People who write photo captions for publication will tell you that a caption always has to add something. It should, of course, tell you where and when the photo was taken. It should not repeat what is obvious from the picture alone. The conventional ruling is that a caption — whether accompanying a news photo or your mom’s most recent Facebook post — must not only tell you what you’re looking at, but also why it’s important to look at it. Together, the picture and caption should aim to be more than the sum of their parts.

Photographs have almost always been circumscribed by the language that surrounds them; we crave pictures, but right after we crave words, too. The history and culture of the medium most associated with “reality” is shot through with text that instructs us how to see it. Imagine going to a museum and trying not to read the wall labels — we approach the artwork with purpose, only to be hooked left or right by some invisible force, over to the explanation. We haven’t even looked at the thing yet before we need to understand it. Alone and textless, a photograph could be read in so many (too many) different ways, so a caption strives to pare down the options. This used to mostly happen in a top-down manner: wire services, newspapers, book publishers, galleries, and museums would either write the caption for a circulated photograph, or legitimize it through repetition. Barthes wrote of press-photo captions in particular that “the text loads the image, burdening it with a culture, a moral, an imagination.” He felt the caption was even “parasitic on the image,” sucking out and reducing its possibilities: “By means of an often subtle dispatching, it remote-controls [the viewer] towards a meaning chosen in advance.” A caption not only seeks to explain a picture, it also aims to set it apart and hold it down.

Photographs online are defined not by their singularness, but by their one-among-many-ness, an impression enabled by search algorithms and the design of the infinite scroll

But neat and discrete is not how many of us see photographs now. Forget the money shot, the decisive moment, the photographic hole-in-one; photographs online are defined not by their singularness, but by their one-among-many-ness, an impression enabled by search algorithms and the design technology of the infinite scroll, now a decade old. The scroll’s Escheresque routes keep us running back and around and through, and it makes it feel easy. It’s for looking, for skimming, for light reading and weightless absorption. Language can’t grandstand here; it doesn’t take much before it’s tl;dr. But we can have all the pictures we want, and more. For creatures whose systems and obsessions are usually so shaped by delimitation and naught, we have taken to the scroll — on our apps, our social media, our image searches — and the language it demands with what seems like no effort at all.

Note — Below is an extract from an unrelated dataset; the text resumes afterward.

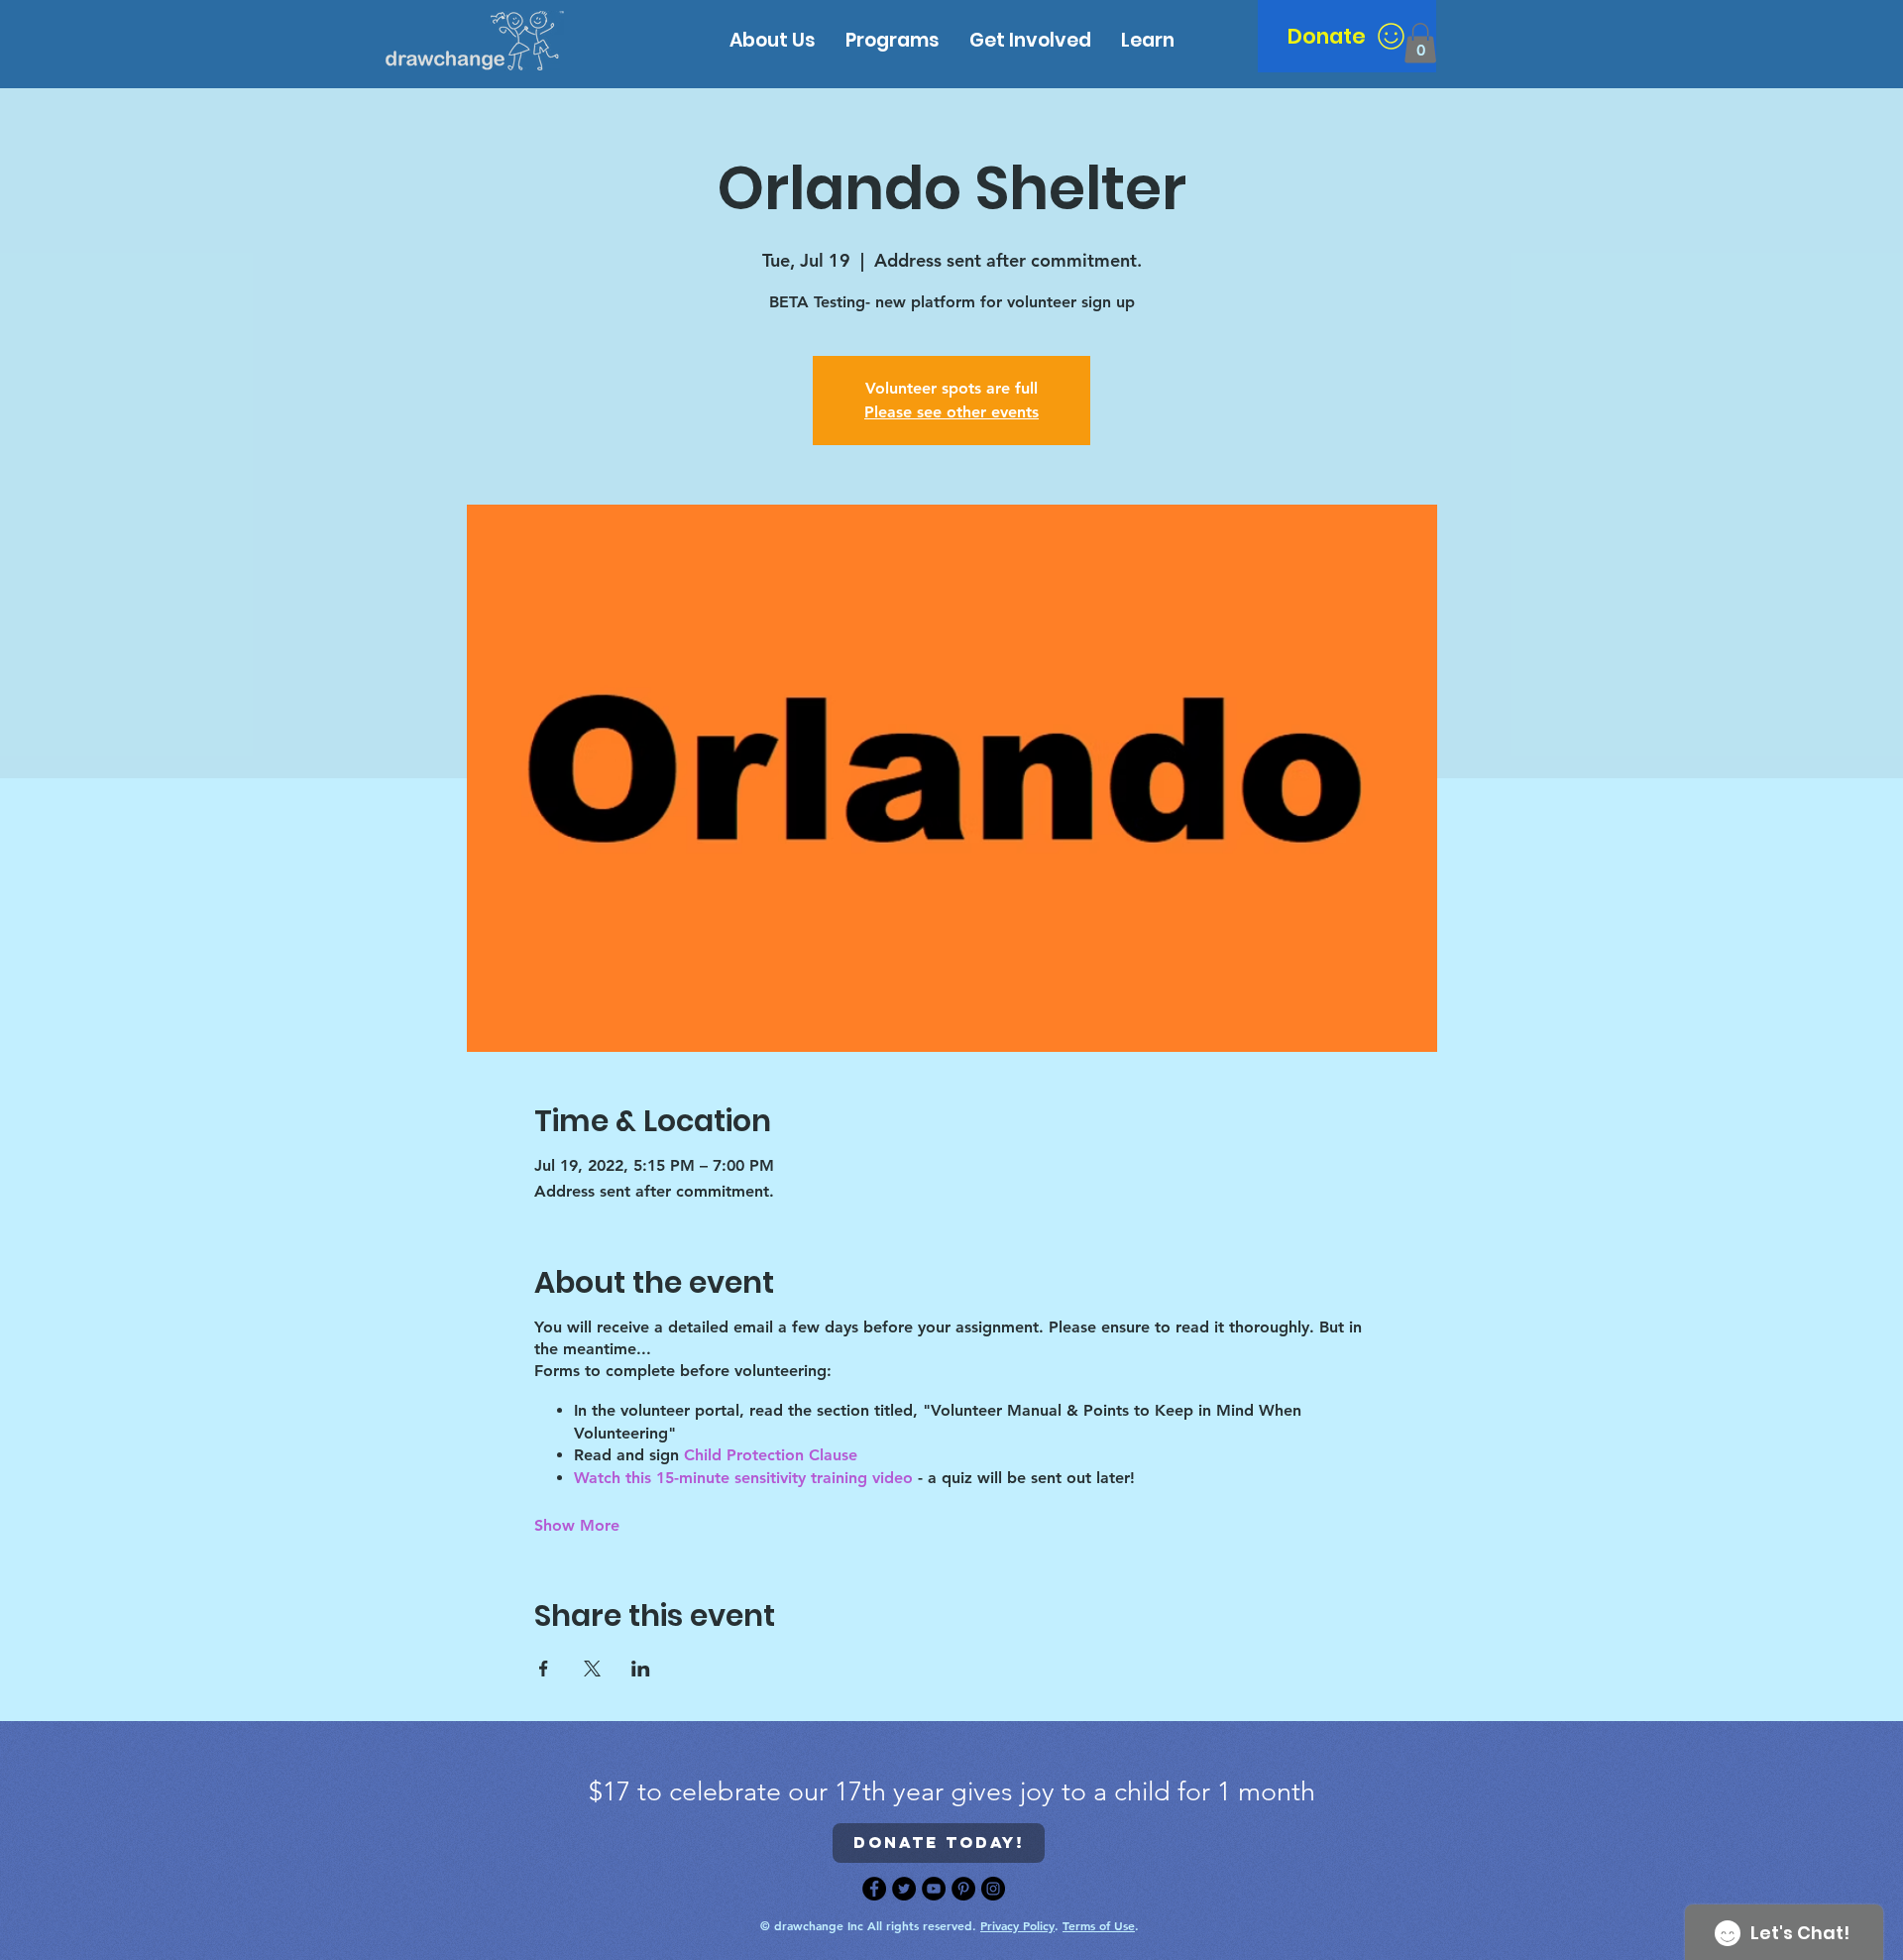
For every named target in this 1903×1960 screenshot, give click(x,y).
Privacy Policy (1017, 1925)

It may appear there’s no part in all this for the old model of photo captions. But the information we might have previously slotted into one is just as important as ever — albeit in a mutated form. Traditional captions do still feature on news websites (and their official social-media accounts), but text’s biggest impact on images online is actually in a place where it is felt, not read: as embedded, searchable metadata that determines where and why you see images. An online photograph’s most powerful “caption” is now, in fact, embedded within, in the form of keywords that make otherwise computer-illegible images show up in the “right” places — or, in the language of search, the most “relevant” ones. (On Instagram or Tumblr, the hashtags and geotags people post with their images are another form of metadata that do the same thing.) By ordering and optimizing the world, metadata might make a more insidious claim on objectivity than the pedantic traditional caption: Instead of telling you how to think about the image you’re already looking at, metadata — and the algorithms it speaks to — are more likely to determine what you don’t see at all. 


The most defining characteristic of infinite scroll is its illusion of limitlessness. For that, it needs opacity: Anything that could cause friction has to be tucked away or sidelined. That’s why embedded metadata and quick hashtags work so much better than visible who-what-where captions do. Metadata nudges from behind, finessing photographs’ position in searches and the stream. Instead of seeing a photo, then figuring out what it’s “of,” you ask for what it’s of and then you see the photo.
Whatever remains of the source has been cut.